Le sue esposizioni in circa 40 anni di attività, hanno raggiunto Musei e Gallerie di quasi tutto il mondo tra cui Parigi, Londra, Cambridge, Miami, Amsterdam e Praga.

Recentemente Ballantini ha prodotto anche alcune sculture in bronzo ed esplorando un mondo finora solo rasentato dalla sua attività televisiva, ha realizzato tre opere di video arte (tra cui un omaggio a Lindsay Kemp) che saranno proiettate in una delle sale.

Orari di apertura: dal 21/08 al 30/08 8,30-13,30 e 21,00-24,00 dal 31/08 al 20/09 8,30-19,30

VIA DEI BOTTINI DELL’OLIO

DALLE 21:00

Fipili horror festival

.CINEX

Mostra fotografica

L’Associazione Culturale FIPILI HORROR FESTIVAL con il progetto collettivo .CINEX vuole dare nuovamente spazio alla fotografia, con una mostra intesa a restituire prestigio al Cinema in quanto luogo/spazio e non solo come forma d’arte. Per fare questo ci siamo avvalsi dell’Urban Exploration Photography, o più semplicemente URBEX. Un genere di fotografia che innalza a baluardo l’apologia della fatiscenza in posti dove tutto è cambiato ma comunque è rimasto lo stesso, dove il tempo si è fermato restituendo alla natura ciò che comunque non le appartiene.

A differenza di altri avventurieri, come scalatori di roccia o speleologi, i fotografi di URBEX tentano di interpretare il mondo naturale partendo dai meccanismi interni che operano nel nostro mondo costruito, crudo e senza intonaco, in luoghi pericolosi da esplorare. Questo genere di fotografia itinerante, basato sull’esplorazione urbana, rende perfetto il contesto in cui intendiamo circoscrivere il nostro progetto fotografico.

Prendendo Livorno come esempio vicino alla nostra esperienza, l’accortezza di alcune associazioni presenti sul territorio ha garantito la presenza di una serie di immagini sui cinema e sui teatri che hanno fatto la storia culturale livornese. L’Associazione Livorno Com’era, l’Archivio di Stato di Livorno e la Biblioteca Comunale sono stati i preziosi collaboratori che hanno permesso di mettere insieme questa raccolta. 

Tuttavia, esplorando la realtà nazionale, ci è sembrato doveroso arricchire il percorso con altre strutture abbandonate. Ed è qui che l’URBEX prende voce, grazie all’Associazione marchigiana Ascosi Lasciti e ai fotografi itineranti che hanno garantito una copertura nazionale e estera di sale dismesse e teatri abbandonati.

L’appoggio del Fondo Ambiente Italiano è stata poi la punta di diamante, un apporto

essenziale per la tutela, la salvaguardia e valorizzazione del patrimonio artistico e naturale italiano.

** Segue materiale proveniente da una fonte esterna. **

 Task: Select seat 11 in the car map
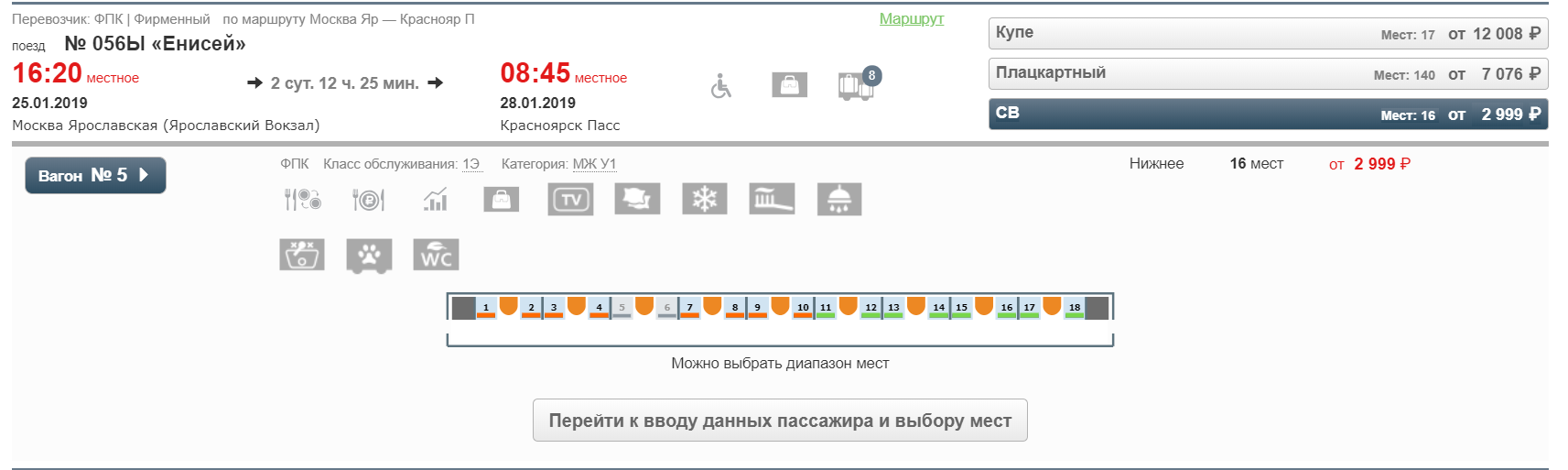coord(826,308)
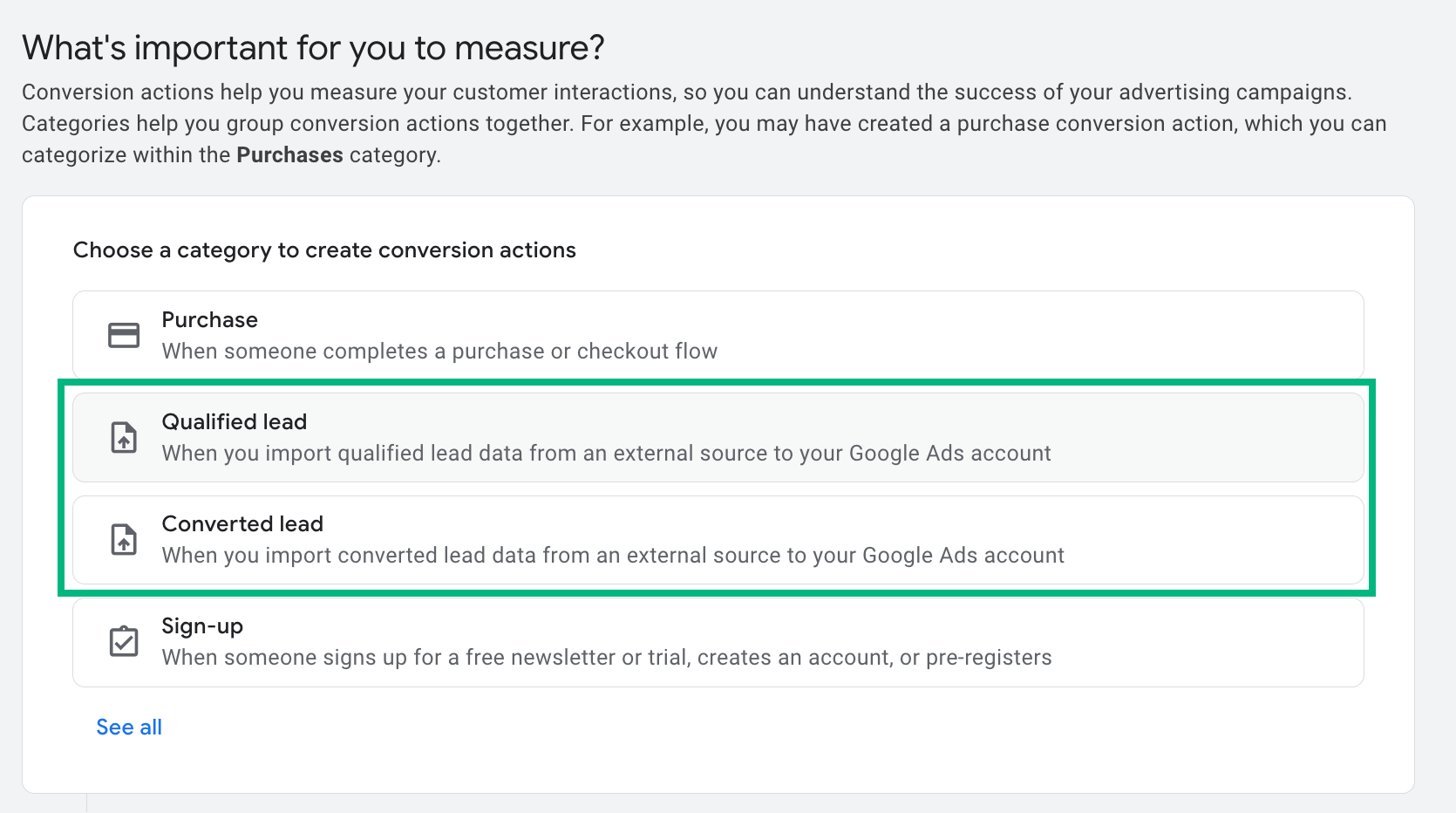Click the document arrow icon in the Qualified lead row
This screenshot has width=1456, height=813.
click(125, 437)
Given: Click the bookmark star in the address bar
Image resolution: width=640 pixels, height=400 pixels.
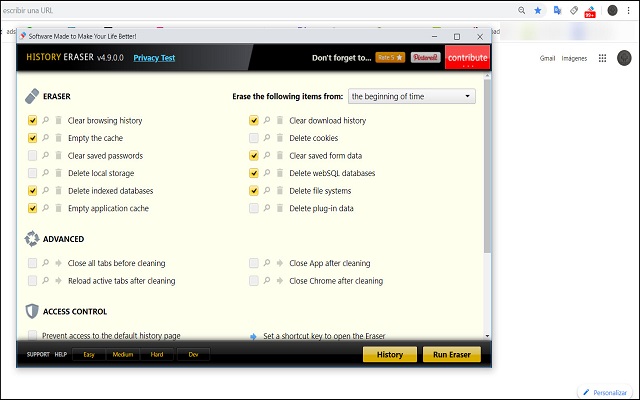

Noi dell’Associazione culturale FIPILI HORROR FESTIVAL offriremo in contraltare una serie di filmati che amalgameranno il concetto di cinema inteso come spazio e non solo come luogo di visione, grazie anche alla nostra performer, Elena Zagaroli, che con la sua danza accompagnerà i visitatori in un viaggio alla scoperta di queste strutture che si mostrano oggi in completo stato di abbandono. Un dialogo fra performer e pubblico, privo di contatto fisico ma colmo di interazioni visive e sensoriali; una danza per lo più istantanea che prende forma grazie agli eventi e alle possibilità che si creano nello spazio fra i visitatori e le foto, fra il presente e un passato non troppo lontano, fra la vita e l’attesa.

La possibilità di poter esporre durante Effetto Venezia garantirà anche la visita a quegli spazi che hanno avuto la fortuna di vivere gli anni culturalmente più attivi della nostra città.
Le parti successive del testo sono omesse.